Myrtle Beach Pavilion
- Location: Myrtle Beach Pavilion
- Coordinates: 33°41′35″N 78°52′57″W﻿ / ﻿33.692934°N 78.882397°W
- Status: Removed
- Opening date: June 13, 1998
- Closing date: September 30, 2006
- Cost: $2,000,000 USD

General statistics
- Type: Steel
- Manufacturer: Arrow Dynamics
- Model: Mad Mouse
- Track layout: Wild Mouse
- Lift/launch system: Chain lift hill
- Height: 58 ft (18 m)
- Drop: 30 ft (9.1 m)
- Length: 1,257 ft (383 m)
- Speed: 25 mph (40 km/h)
- Duration: 1:30
- Height restriction: 48 in (122 cm)
- Mad Mouse at RCDB

= Mad Mouse (Pavilion) =

Mad Mouse was a very compact roller coaster located at the Myrtle Beach Pavilion.

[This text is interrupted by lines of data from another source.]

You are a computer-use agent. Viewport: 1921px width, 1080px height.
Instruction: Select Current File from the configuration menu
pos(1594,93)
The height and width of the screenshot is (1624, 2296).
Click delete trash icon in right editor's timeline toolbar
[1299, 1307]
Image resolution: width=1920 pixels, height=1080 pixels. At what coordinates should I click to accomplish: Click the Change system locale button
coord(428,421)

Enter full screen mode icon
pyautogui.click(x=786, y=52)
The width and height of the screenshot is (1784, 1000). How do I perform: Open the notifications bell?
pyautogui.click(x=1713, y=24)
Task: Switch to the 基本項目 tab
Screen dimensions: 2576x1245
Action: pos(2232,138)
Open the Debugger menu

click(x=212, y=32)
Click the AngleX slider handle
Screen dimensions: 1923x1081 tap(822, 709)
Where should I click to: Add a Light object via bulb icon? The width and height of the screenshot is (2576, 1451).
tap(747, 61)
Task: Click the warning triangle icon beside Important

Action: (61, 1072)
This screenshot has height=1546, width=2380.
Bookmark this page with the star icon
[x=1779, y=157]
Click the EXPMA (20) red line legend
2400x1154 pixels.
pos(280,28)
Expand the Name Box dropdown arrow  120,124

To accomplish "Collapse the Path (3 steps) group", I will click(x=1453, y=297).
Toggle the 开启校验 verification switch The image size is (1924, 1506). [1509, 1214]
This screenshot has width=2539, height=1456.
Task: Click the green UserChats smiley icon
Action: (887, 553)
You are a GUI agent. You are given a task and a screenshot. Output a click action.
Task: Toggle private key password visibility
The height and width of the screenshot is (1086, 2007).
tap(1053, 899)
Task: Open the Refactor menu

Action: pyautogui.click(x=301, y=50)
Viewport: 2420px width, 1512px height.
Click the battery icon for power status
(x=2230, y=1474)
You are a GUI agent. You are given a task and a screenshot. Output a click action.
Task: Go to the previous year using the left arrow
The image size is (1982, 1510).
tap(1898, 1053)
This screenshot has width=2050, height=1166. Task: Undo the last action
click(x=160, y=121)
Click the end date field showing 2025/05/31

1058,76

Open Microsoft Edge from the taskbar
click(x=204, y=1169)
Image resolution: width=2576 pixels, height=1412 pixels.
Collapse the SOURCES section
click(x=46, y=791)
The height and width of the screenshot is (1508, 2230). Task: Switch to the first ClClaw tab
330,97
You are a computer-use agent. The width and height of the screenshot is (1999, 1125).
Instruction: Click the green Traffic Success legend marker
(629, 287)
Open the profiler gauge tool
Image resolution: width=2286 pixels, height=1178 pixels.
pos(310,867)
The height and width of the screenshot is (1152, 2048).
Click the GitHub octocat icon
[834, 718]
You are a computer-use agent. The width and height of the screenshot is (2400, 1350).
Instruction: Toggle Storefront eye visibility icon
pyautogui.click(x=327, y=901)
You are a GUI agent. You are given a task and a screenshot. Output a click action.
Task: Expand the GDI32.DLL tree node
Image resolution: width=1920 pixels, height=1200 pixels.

Built by Arrow Dynamics in 1998, Mad Mouse was the first of 4 "Mad Mouse" design models installed by Arrow Dynamics (the other three being at Cedar Fair parks, which are Michigan's Adventure, Valleyfair, and California's Great America, in which that one is called Psycho Mouse). The ride cost a modest $2,000,000 and was a part of a 2 roller coaster expansion in 2 years (the other being Hurricane in 2000). The ride closed with the Pavilion on September 30, 2006.